About this exercise:
Leaving every picture out, please return exactly the lines from the top of the material below through the line with "Given: Confirm with the OK button", both included.
*** Given records Section Begins ***
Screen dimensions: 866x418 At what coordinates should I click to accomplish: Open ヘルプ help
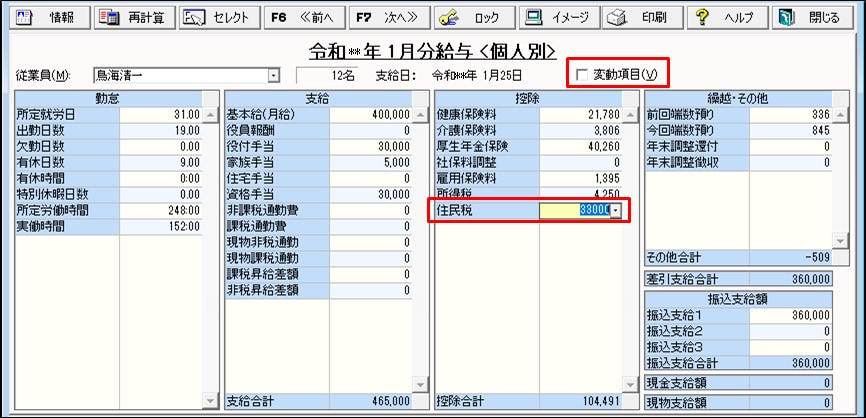727,18
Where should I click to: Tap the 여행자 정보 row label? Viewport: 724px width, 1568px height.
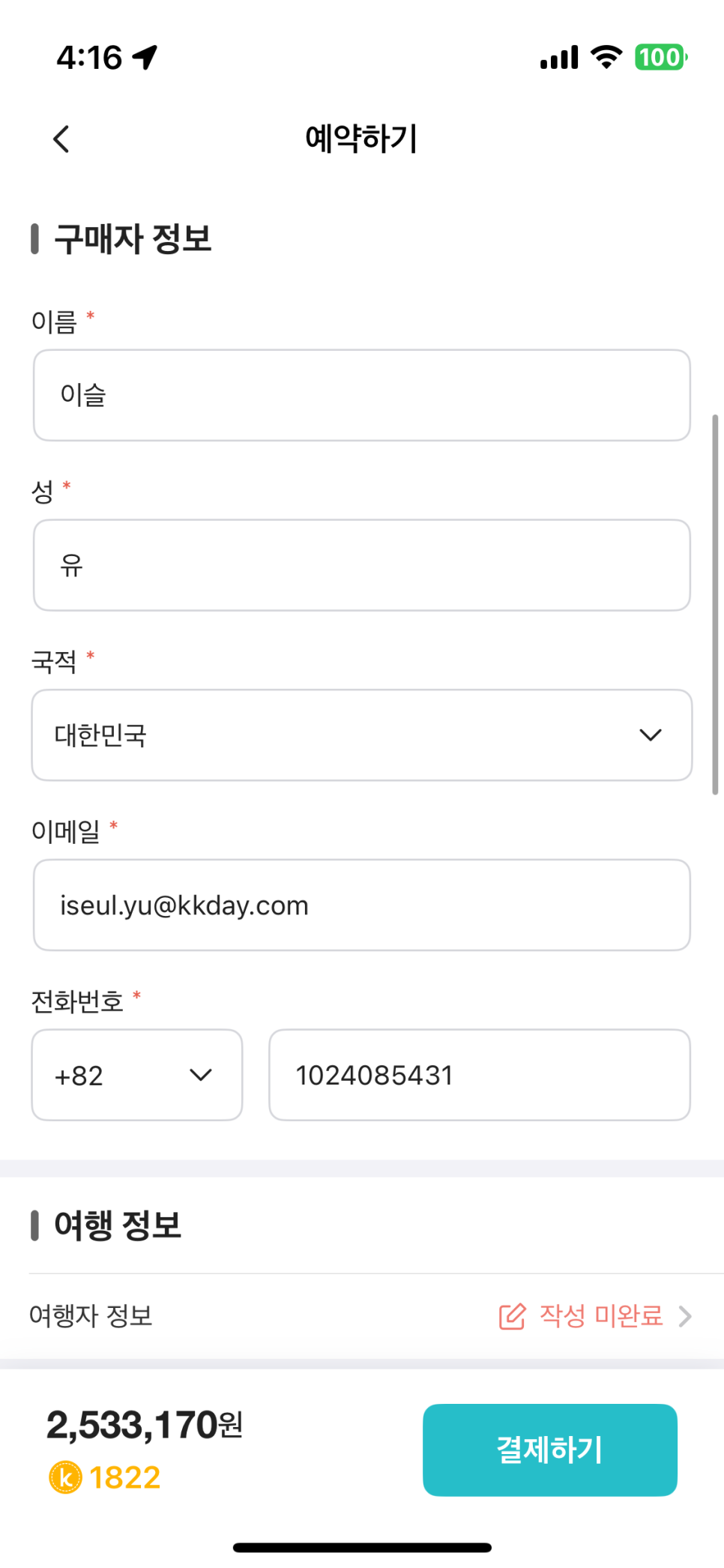tap(91, 1316)
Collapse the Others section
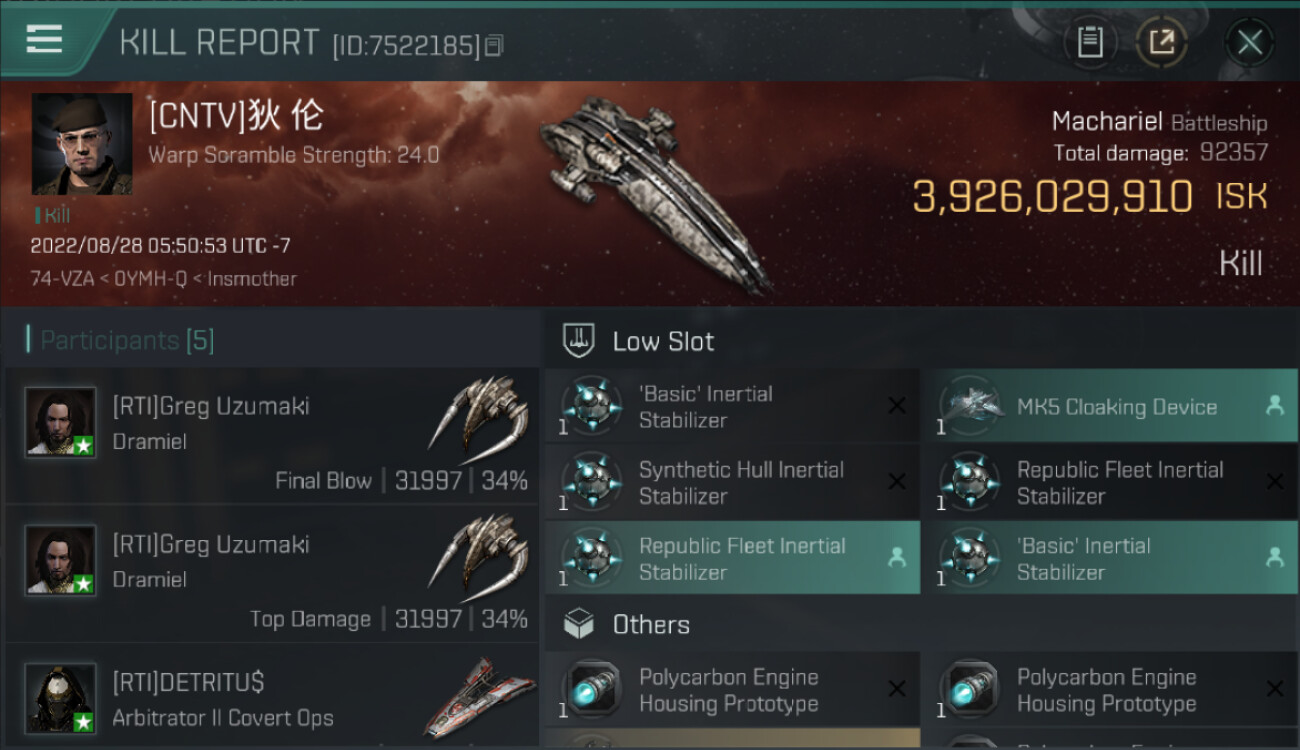The image size is (1300, 750). point(580,625)
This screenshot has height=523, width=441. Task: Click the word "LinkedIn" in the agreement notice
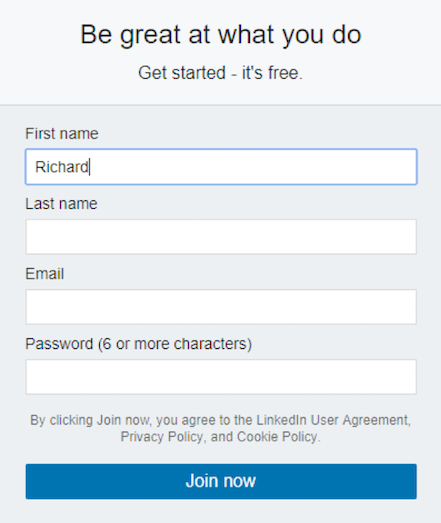pos(281,420)
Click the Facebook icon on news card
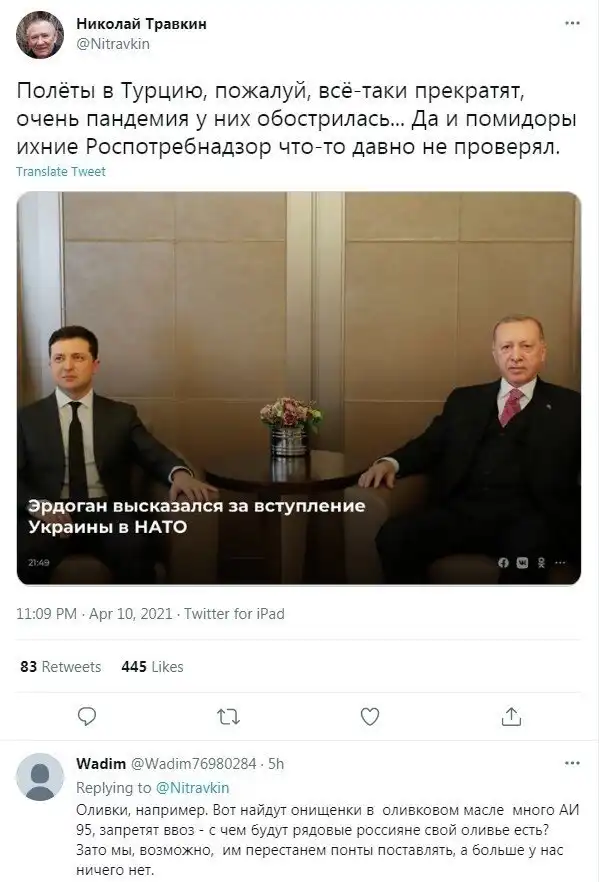The width and height of the screenshot is (599, 882). [503, 562]
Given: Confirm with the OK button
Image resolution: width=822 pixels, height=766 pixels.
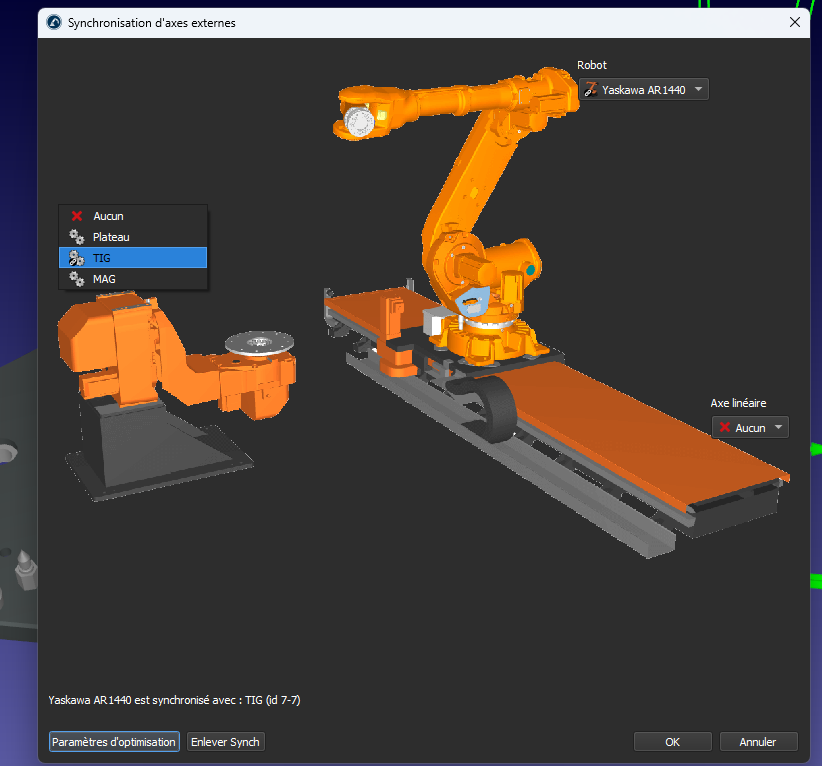Looking at the screenshot, I should [672, 742].
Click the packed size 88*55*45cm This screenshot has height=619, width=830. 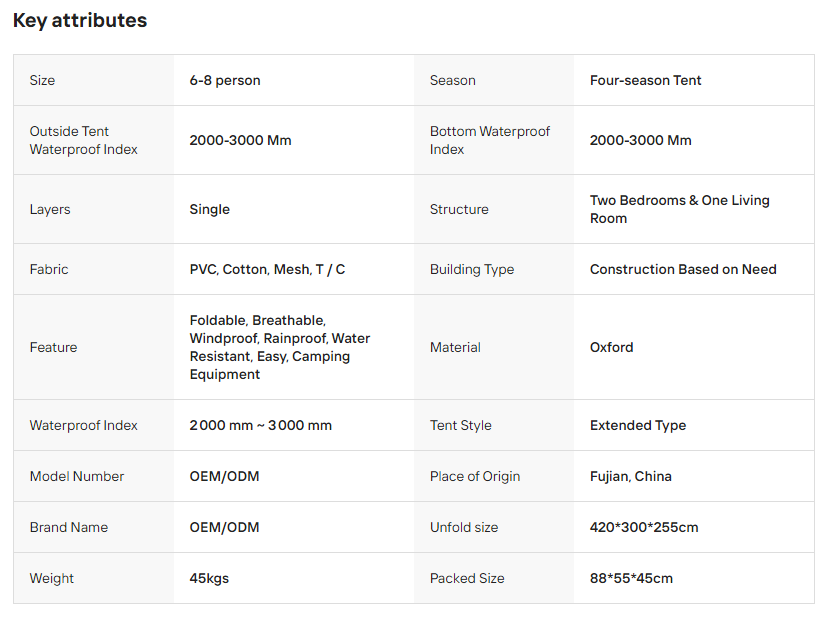pos(631,578)
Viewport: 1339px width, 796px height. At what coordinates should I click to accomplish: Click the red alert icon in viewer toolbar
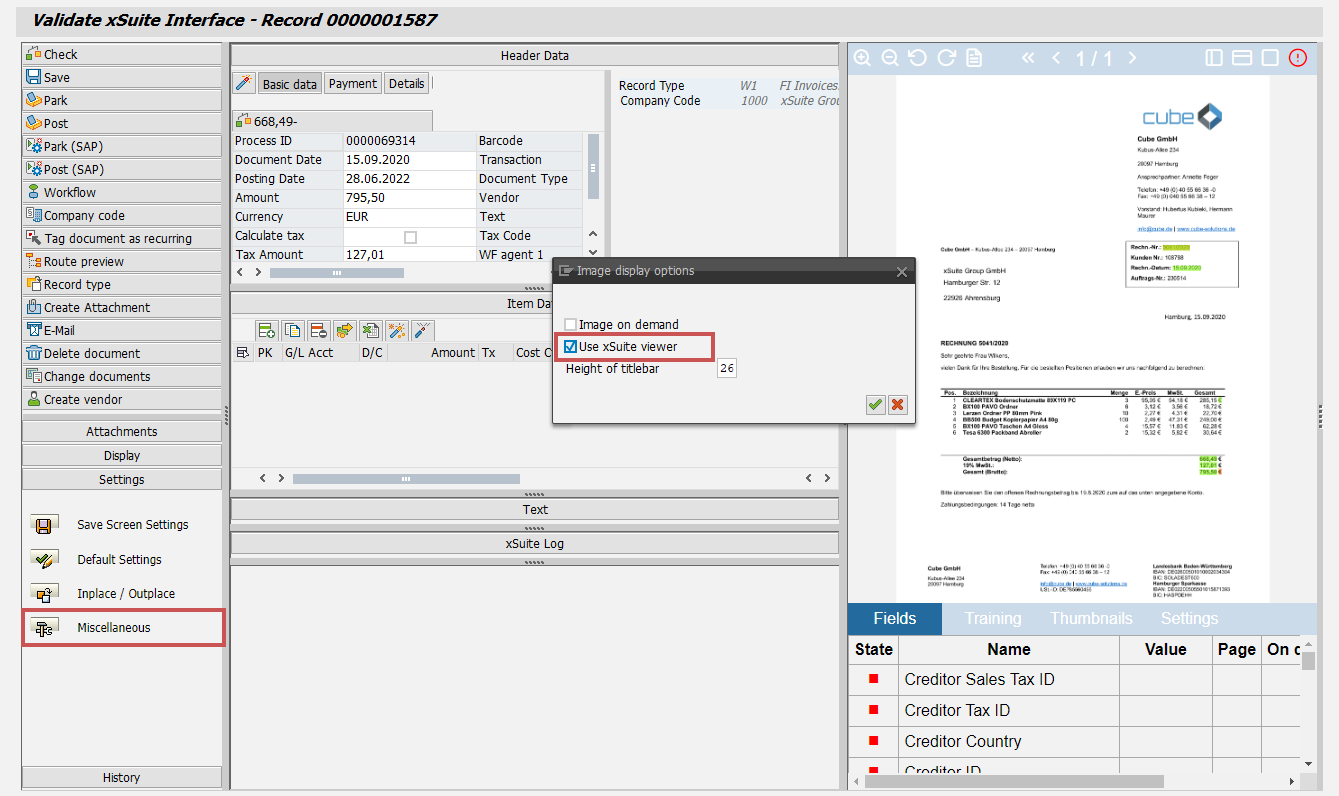[x=1298, y=58]
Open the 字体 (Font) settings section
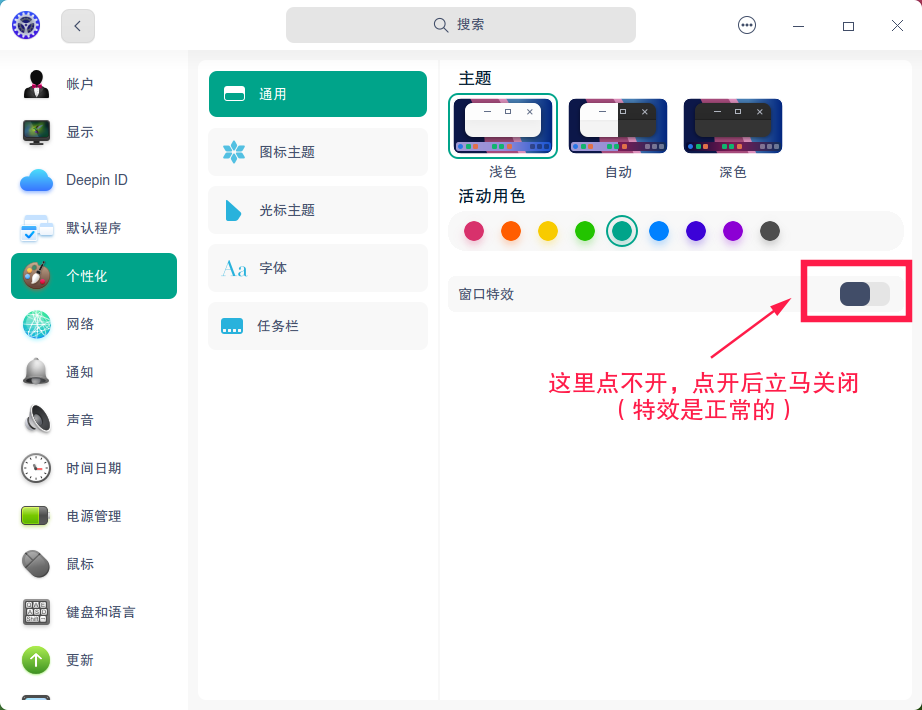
*** Given records Section Ends ***
Task result:
Screen dimensions: 866x418 At what coordinates should I click to accomplish: Open ヘルプ help
727,18
Where should I click to: Tap the 여행자 정보 row label? Viewport: 724px width, 1568px height.
tap(91, 1316)
Collapse the Others section
The image size is (1300, 750). point(580,625)
This screenshot has height=523, width=441. Task: Click the word "LinkedIn" in the agreement notice
pos(281,420)
Click the Facebook icon on news card
The width and height of the screenshot is (599, 882). [503, 562]
Given: Confirm with the OK button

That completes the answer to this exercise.